A study by Chandra et al. described the frequency of normal variations in the contour of the head and the uncinate process of the pancreas in patients with intestinal malrotation, some of which can mimic a neoplasia18. The authors described the globular form as the most common variant, as in this clinical case, followed by the elongated form and a third mixed form (globular and elongated)18. Ninety percent of the patients in the study exhibited an inversion of the relationship between SMA and SMV18. Aplasia and hypoplasia of the uncinate process have been described in patients with INR19. Understanding the anatomical variants in the context of INR helps surgical planning, as in the case published by Pagkratis in a patient with pancreatic adenocarcinoma associated with INR20.

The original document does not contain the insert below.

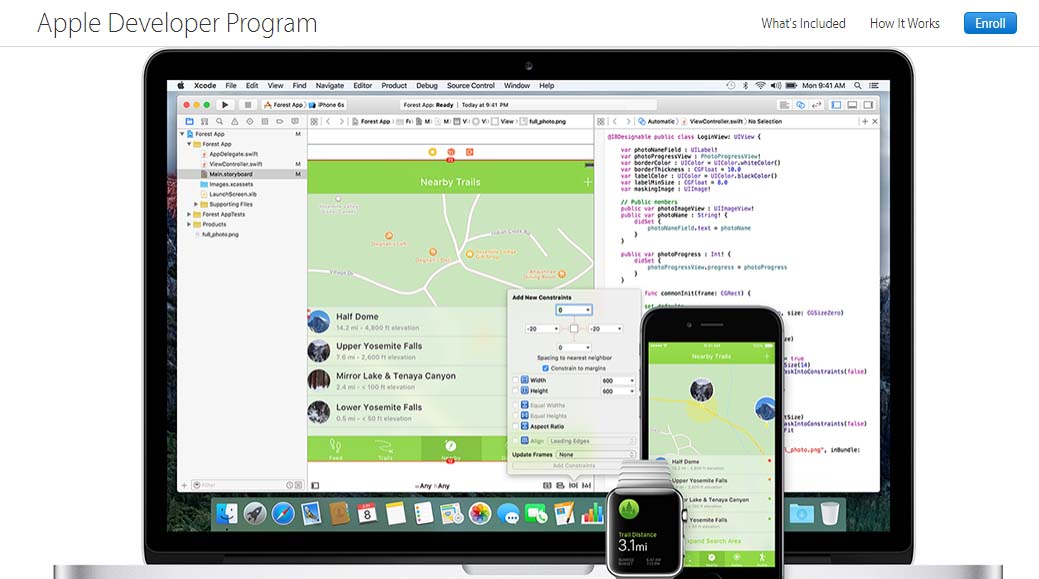Click the Xcode Stop button
The height and width of the screenshot is (579, 1039).
247,104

Patients with acute symptoms and evidence of volvulus require immediate surgical intervention18. Treatment of people with rotational anomalies without volvulus is controversial and often dictated by symptoms8. The presence of vague abdominal discomfort in a patient with a known rotational anomaly justifies laparotomy8. Choosing a non-surgical treatment route requires extensive knowledge of subtle signs of complications by medical providers8. Appendectomy is recommended for all patients undergoing laparotomy8,13. A study by Brungard et al. showed that if an appendectomy is performed, it has a minimal impact on postoperative results and could be considered safe while the malrotation is surgically corrected21.
Conclusions
INR is a rare pathology because patients can remain asymptomatic until adulthood, making it an incidental diagnosis in many cases. Knowing the characteristics of INR is relevant in the context of acute abdomen, taking into account the possibility of volvulus and intestinal obstruction inherent to this entity and in scenarios such as appendicitis, where its clinical manifestation may change depending on its location. Approaching the imaging findings of this pathology can help with early diagnosis and reduce the risk of complications.